Well, just two days after I extolled the virtues of weather in France this time of year versus the litany of snow-bearing tempests that have been littering the States, a hurricane blew in Saturday night from the western coast of Spain, heading across to Germany. It left a sufficient wake of destruction due to collapsing sea walls, some of which date back to Napoleon's era, to merit declaring a state of national emergency. The storm, Xynthia, is responsible for a staggering 59 deaths at last count, 49 of those in France.
Being two hours inland here in the Indre, on the border of the Indre-et-Loire, my inconveniences extended merely to a few roof tiles being shattered (and I'm not even sure they were mine; they just landed in front of my garage), my patio umbrella keeling over, and a loss of electricity. The latter rippled into loss of heat, cooking facilities, phone and internet, most of which were fully restored within 36 hours. What remains out of commission is the central heating. My oil company couldn't fix it and suggested I call a plumber. A bilingual neighbor, Edward, on the far side of the village, offered to help although his electric and phones are, at this writing, still out of service. So, unbeknownst to me, he drove over to Mézières to physically catch the plumber at lunch and arranged for a Thursday afternoon repair. People here really are a treasure.
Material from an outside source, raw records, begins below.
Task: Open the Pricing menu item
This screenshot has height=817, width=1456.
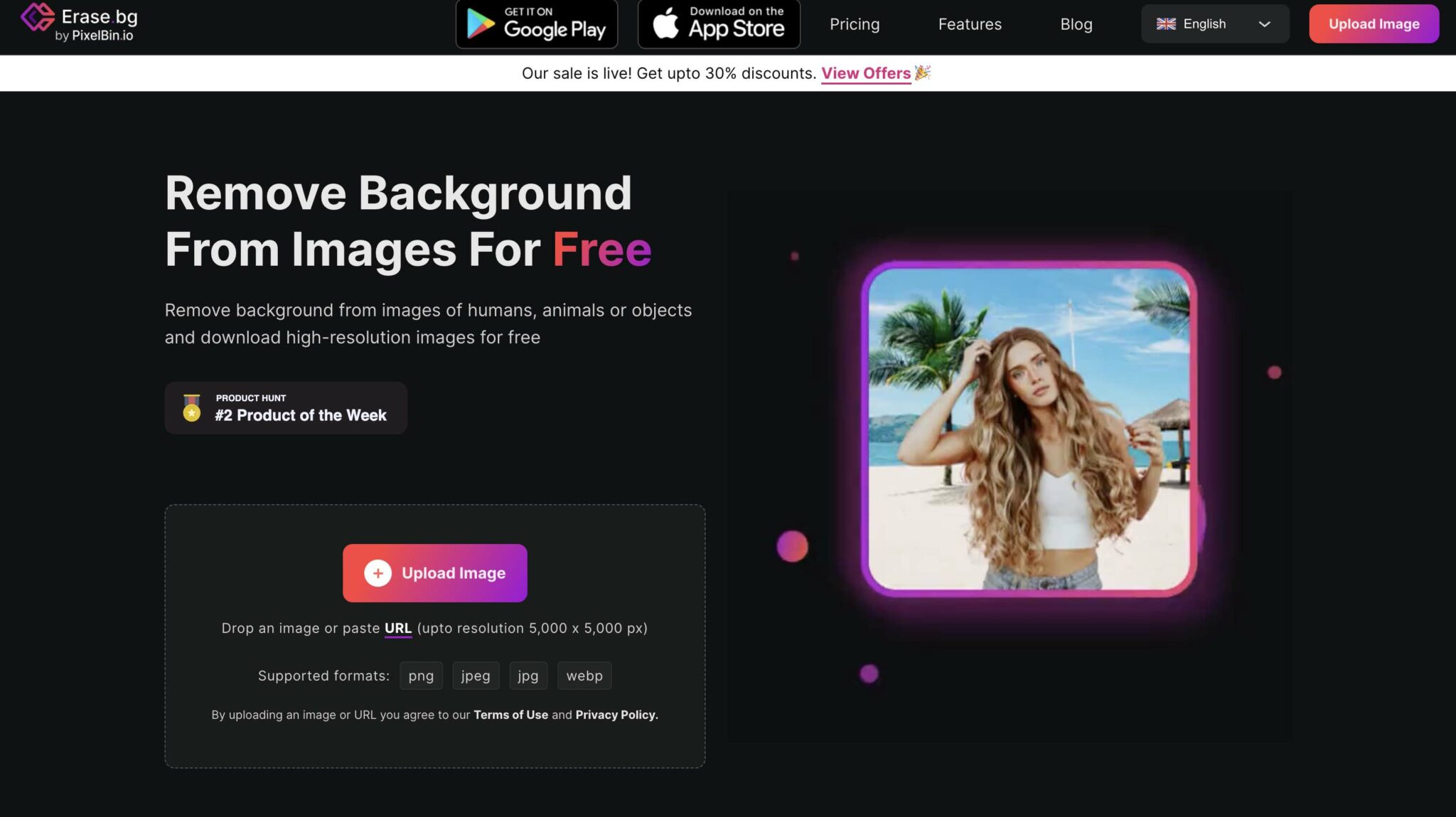Action: (855, 24)
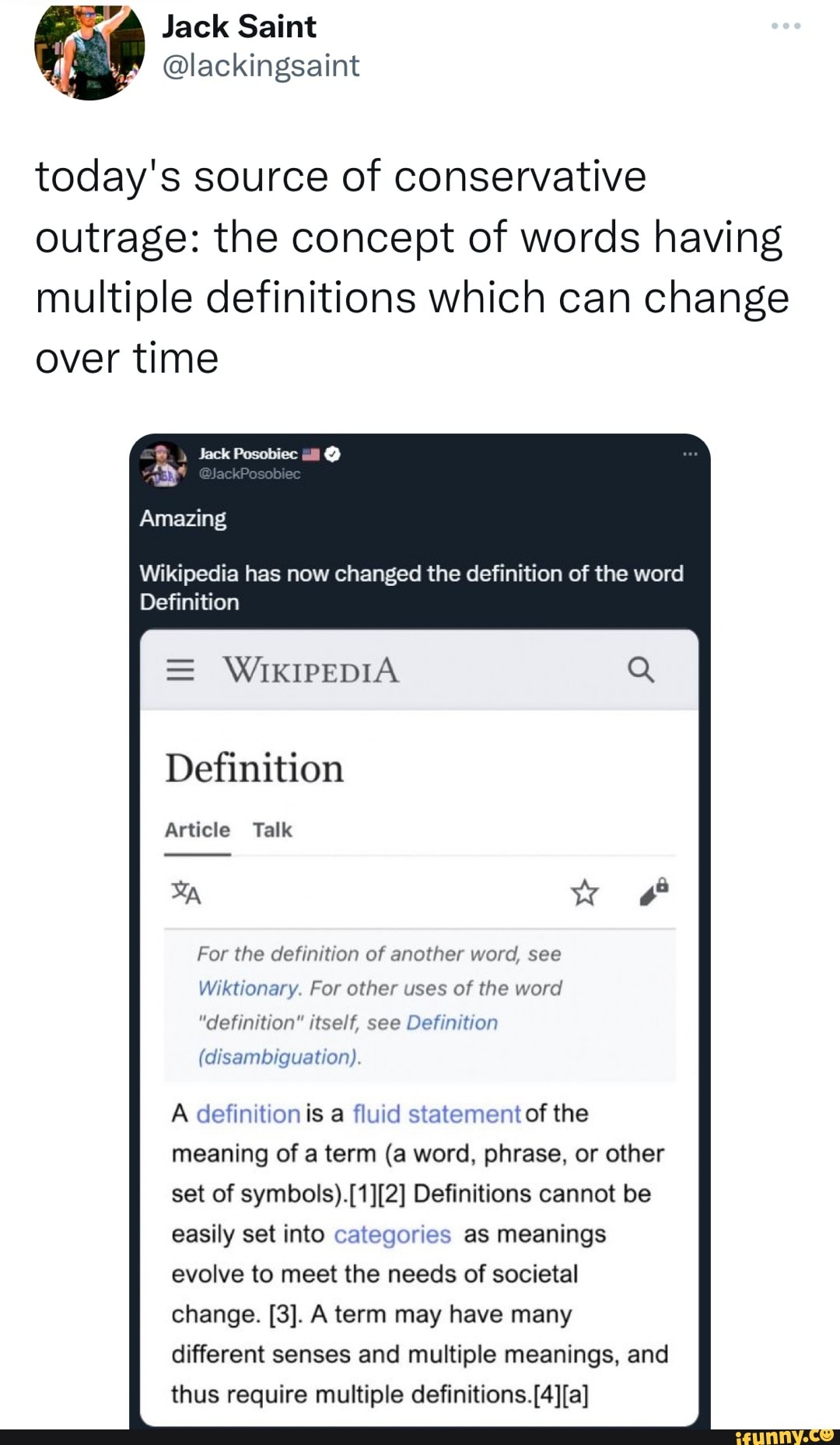Open the tweet's three-dot more menu

click(x=786, y=26)
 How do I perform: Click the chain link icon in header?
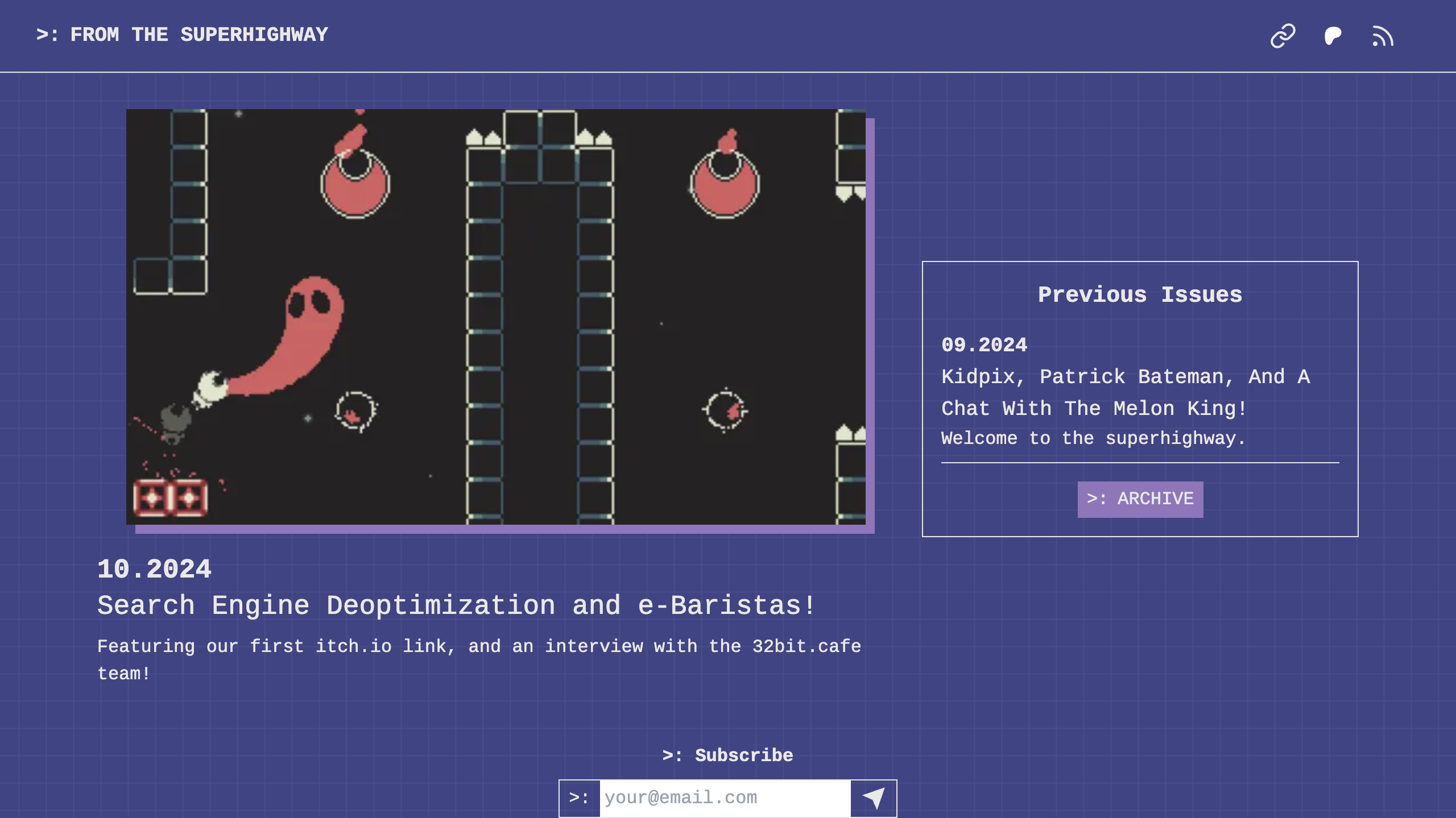(x=1283, y=36)
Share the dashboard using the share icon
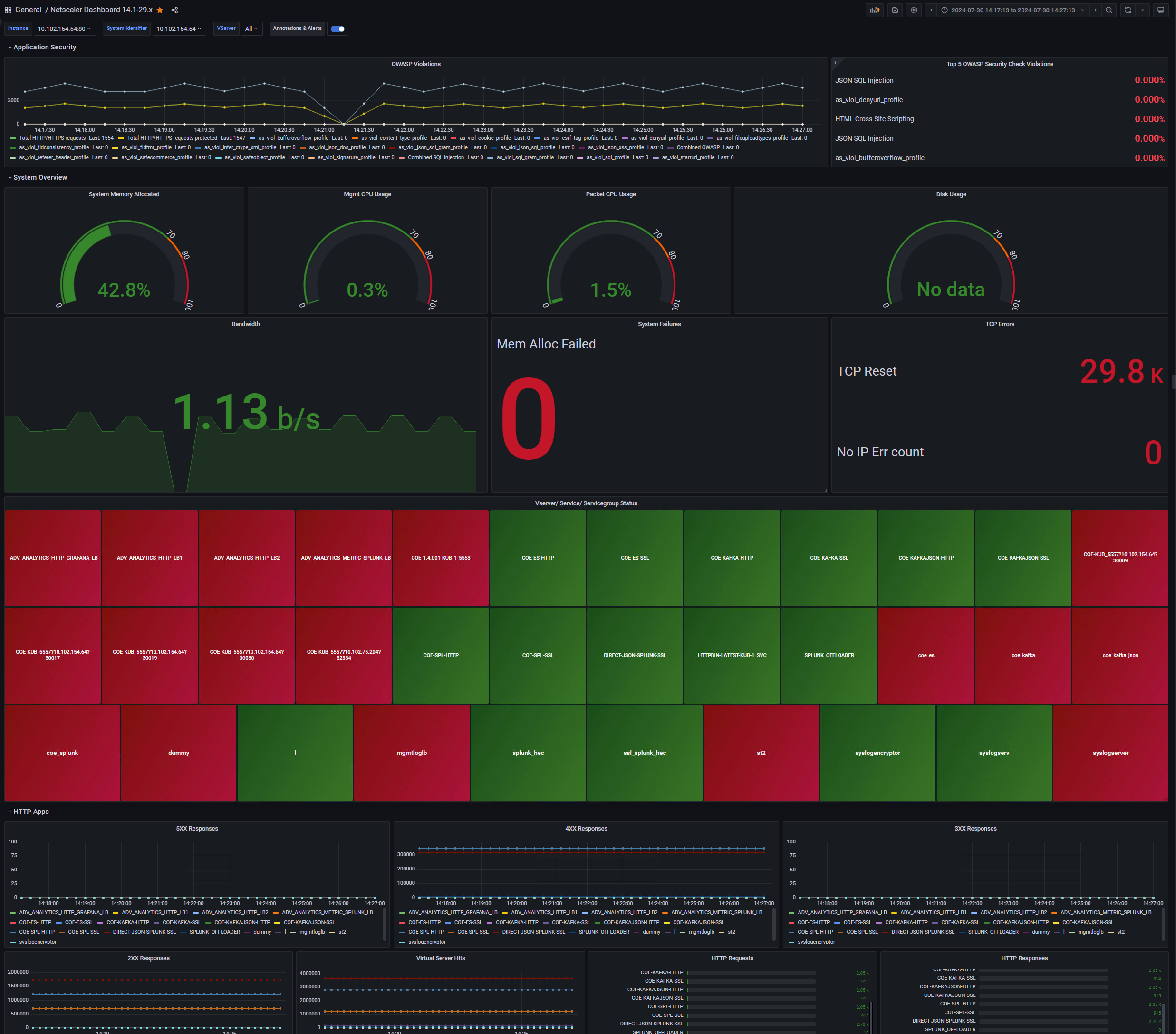The image size is (1176, 1034). pos(174,10)
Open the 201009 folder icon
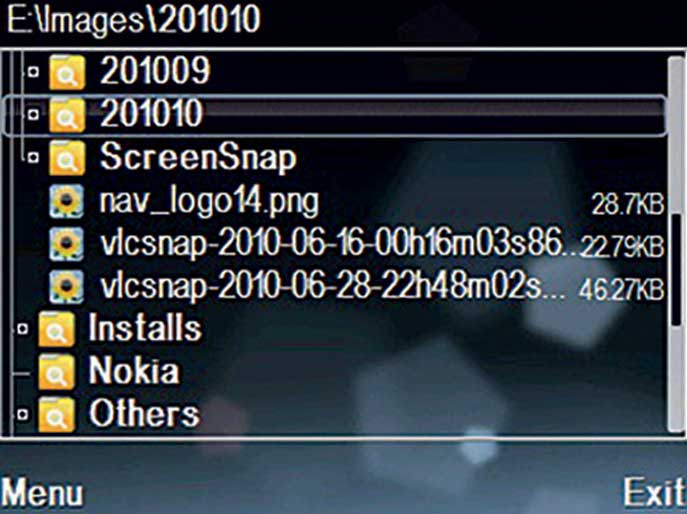 pos(67,72)

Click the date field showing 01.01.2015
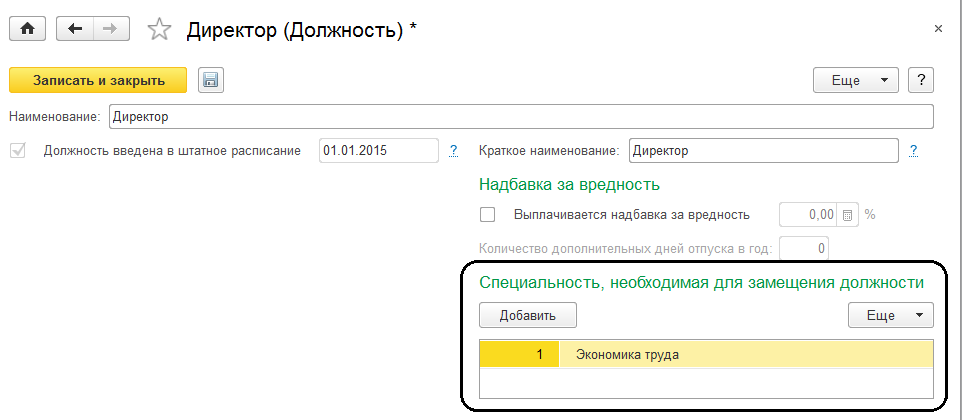point(378,151)
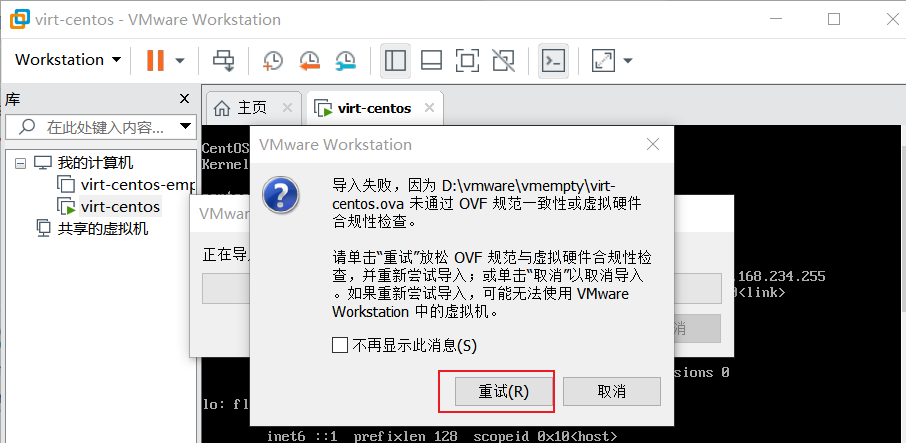Screen dimensions: 906x443
Task: Toggle the library sidebar view icon
Action: click(395, 60)
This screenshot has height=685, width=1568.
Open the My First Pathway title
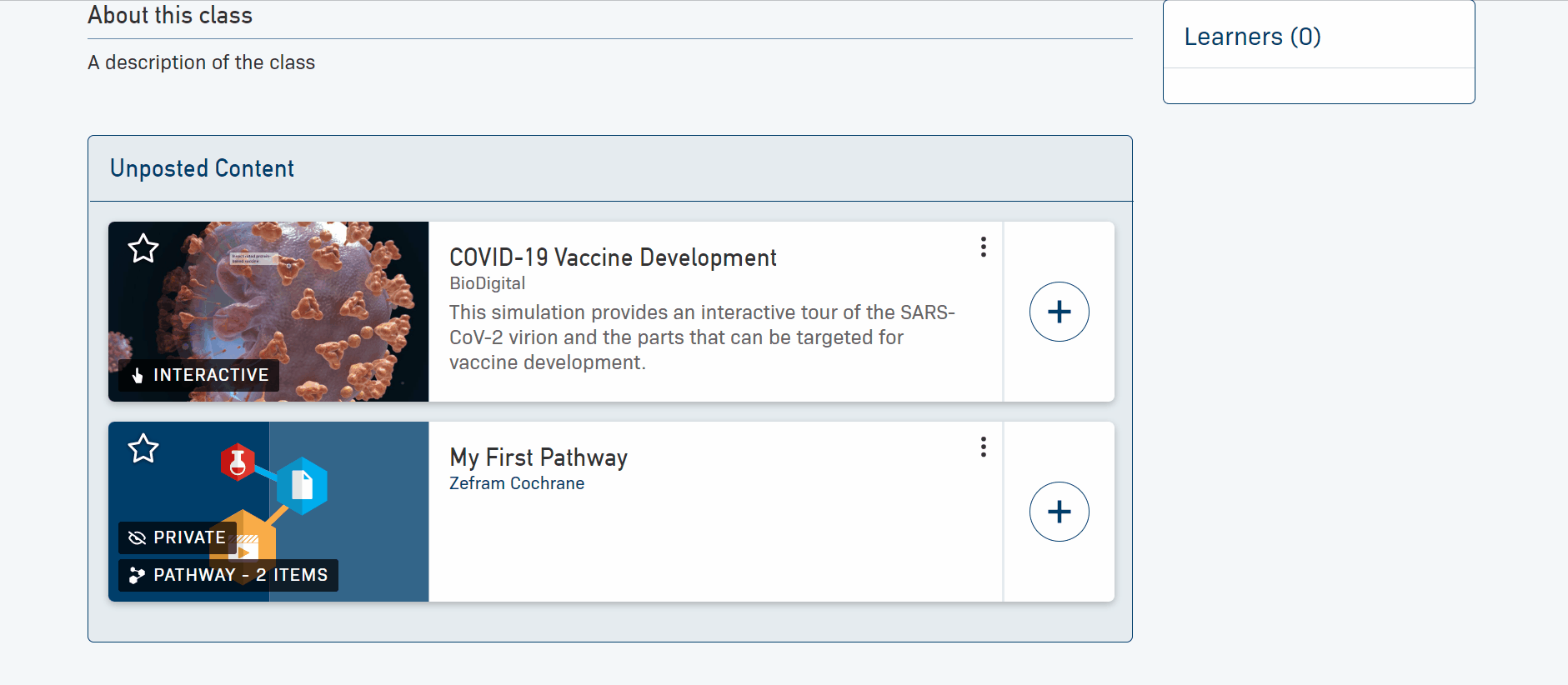pyautogui.click(x=539, y=458)
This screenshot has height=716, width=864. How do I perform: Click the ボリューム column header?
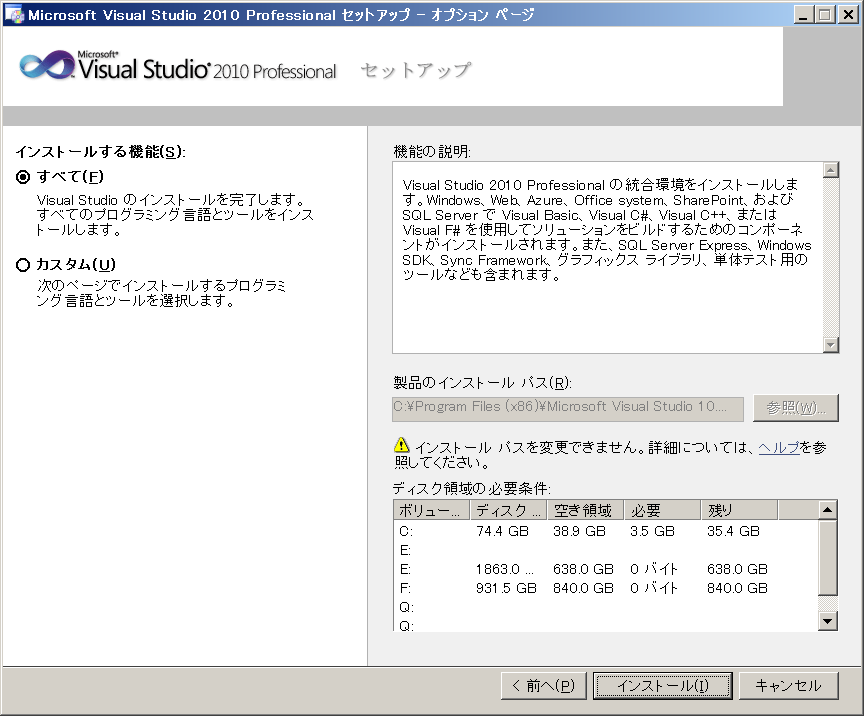pos(431,510)
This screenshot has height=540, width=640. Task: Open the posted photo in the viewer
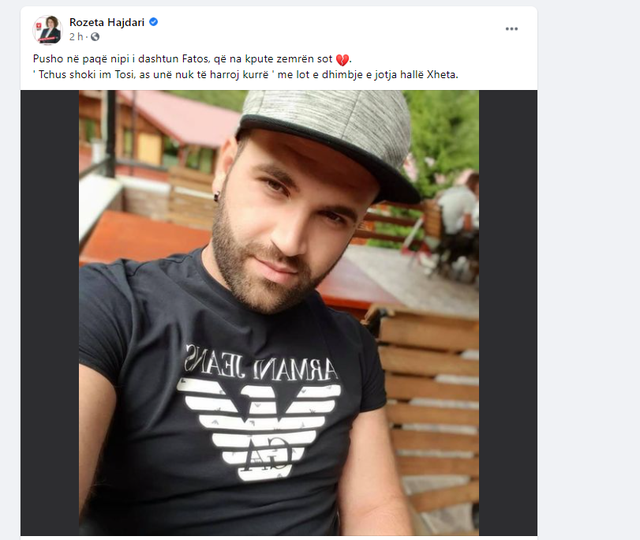coord(279,313)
In the meantime, my emergency paraffin/kerosene heater keeps the living area warm as long as the rest of the house is closed off. So Tilly and I will continue to sleep on the sofa, not a huge change for her since she sleeps there half the day anyway. All in all, I'm very fortunate, considering the number of people whose homes were destroyed or are still under water. Just last September, I spent three lovely days on the charming Ile de Re off the coastal town of La Rochelle, a very swank vacation destination. I read yesterday that La Rochelle's main district remains under more than six feet of water.
With that in mind, I'm reminded of Jonathan Swift, who once said, "May you live all the days of your life." I'm off to go do some of that now.